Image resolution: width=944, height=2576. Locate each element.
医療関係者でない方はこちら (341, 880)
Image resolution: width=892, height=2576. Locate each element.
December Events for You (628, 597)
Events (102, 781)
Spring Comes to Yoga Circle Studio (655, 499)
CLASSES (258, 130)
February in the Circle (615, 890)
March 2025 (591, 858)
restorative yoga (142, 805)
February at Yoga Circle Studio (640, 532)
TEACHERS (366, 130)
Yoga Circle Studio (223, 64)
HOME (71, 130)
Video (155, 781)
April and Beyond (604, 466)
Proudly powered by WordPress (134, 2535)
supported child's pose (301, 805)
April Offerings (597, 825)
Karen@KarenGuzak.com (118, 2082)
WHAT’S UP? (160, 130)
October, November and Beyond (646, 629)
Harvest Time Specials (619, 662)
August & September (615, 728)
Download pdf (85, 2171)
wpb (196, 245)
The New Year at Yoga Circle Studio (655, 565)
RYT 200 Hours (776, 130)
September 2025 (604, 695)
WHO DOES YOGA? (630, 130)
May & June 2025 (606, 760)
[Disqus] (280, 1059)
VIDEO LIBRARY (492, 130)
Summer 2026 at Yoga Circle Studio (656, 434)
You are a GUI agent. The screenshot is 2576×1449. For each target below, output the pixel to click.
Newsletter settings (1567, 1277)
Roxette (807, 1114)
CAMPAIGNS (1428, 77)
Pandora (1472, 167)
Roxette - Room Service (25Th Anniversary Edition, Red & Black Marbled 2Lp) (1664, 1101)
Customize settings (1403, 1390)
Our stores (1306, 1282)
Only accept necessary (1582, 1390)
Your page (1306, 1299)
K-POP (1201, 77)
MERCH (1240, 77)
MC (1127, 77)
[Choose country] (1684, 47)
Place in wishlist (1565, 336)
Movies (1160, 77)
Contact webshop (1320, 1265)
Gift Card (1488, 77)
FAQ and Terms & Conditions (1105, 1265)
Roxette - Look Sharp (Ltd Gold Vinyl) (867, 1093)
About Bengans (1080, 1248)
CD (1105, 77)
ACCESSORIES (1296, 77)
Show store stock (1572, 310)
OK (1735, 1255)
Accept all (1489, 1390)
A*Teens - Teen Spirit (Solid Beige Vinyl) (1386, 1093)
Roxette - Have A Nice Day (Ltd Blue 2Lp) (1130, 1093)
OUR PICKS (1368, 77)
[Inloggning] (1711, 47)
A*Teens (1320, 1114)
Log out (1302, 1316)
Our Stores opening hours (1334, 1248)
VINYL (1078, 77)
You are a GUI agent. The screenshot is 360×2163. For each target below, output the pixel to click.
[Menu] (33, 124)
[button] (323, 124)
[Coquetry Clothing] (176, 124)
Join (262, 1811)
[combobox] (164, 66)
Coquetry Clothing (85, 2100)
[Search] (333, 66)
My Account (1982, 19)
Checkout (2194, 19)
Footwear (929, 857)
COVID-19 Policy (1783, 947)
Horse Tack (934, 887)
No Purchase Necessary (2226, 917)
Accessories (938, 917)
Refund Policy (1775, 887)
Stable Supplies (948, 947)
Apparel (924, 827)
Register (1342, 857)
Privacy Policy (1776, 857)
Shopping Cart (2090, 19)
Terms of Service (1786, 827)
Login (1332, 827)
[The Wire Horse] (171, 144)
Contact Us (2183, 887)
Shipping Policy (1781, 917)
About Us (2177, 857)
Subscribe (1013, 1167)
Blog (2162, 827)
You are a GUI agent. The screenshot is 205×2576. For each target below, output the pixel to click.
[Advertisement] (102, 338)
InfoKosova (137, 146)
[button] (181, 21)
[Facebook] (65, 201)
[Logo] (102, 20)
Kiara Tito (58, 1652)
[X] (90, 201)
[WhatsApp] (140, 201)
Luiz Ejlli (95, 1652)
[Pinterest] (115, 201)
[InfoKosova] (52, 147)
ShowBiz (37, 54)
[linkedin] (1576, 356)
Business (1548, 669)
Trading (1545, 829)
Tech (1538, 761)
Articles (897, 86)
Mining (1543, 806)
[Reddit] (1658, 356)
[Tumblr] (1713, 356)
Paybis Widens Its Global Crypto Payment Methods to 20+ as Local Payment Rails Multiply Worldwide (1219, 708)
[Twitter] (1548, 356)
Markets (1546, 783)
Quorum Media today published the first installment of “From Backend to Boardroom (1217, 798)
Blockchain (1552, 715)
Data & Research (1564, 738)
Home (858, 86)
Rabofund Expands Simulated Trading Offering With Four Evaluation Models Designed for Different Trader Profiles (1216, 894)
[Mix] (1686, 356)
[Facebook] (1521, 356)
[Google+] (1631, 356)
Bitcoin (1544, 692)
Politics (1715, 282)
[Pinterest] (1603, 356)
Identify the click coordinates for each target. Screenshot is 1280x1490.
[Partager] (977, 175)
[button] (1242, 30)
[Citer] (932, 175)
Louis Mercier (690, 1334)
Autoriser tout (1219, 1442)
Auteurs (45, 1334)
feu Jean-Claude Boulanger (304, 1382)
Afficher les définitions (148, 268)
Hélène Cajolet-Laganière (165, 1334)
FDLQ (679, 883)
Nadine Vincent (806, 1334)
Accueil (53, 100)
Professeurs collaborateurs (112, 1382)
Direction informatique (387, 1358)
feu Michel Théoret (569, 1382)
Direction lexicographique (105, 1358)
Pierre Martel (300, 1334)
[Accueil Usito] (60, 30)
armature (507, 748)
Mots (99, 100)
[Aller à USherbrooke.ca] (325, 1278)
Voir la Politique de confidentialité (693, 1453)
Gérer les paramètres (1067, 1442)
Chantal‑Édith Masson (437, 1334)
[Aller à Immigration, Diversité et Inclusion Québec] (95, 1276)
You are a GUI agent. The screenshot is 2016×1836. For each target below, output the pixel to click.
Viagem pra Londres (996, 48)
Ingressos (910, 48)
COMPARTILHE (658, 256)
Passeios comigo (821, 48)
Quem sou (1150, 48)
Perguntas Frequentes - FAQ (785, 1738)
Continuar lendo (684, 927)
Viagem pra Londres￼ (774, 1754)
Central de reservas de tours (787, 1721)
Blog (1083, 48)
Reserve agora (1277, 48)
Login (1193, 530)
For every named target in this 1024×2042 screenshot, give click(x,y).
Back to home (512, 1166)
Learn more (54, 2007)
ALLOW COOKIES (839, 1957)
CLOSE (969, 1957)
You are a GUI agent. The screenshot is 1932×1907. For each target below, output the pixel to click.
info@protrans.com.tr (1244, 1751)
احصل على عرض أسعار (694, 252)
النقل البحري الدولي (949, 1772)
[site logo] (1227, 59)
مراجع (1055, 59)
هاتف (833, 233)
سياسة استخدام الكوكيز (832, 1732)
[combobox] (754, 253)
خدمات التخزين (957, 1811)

▬▬▬

• **Problem details**
Of the entries listed above, reproduce only the lines starting at the line containing "TEACHERS (366, 130)" and ending at the line containing "Summer 2026 at Yoga Circle Studio (656, 434)". Include both, exactly as they stand.

• **Solution**
TEACHERS (366, 130)
Yoga Circle Studio (223, 64)
HOME (71, 130)
Video (155, 781)
April and Beyond (604, 466)
Proudly powered by WordPress (134, 2535)
supported child's pose (301, 805)
April Offerings (597, 825)
Karen@KarenGuzak.com (118, 2082)
WHAT’S UP? (160, 130)
October, November and Beyond (646, 629)
Harvest Time Specials (619, 662)
August & September (615, 728)
Download pdf (85, 2171)
wpb (196, 245)
The New Year at Yoga Circle Studio (655, 565)
RYT 200 Hours (776, 130)
September 2025 (604, 695)
WHO DOES YOGA? (630, 130)
May & June 2025 (606, 760)
[Disqus] (280, 1059)
VIDEO LIBRARY (492, 130)
Summer 2026 at Yoga Circle Studio (656, 434)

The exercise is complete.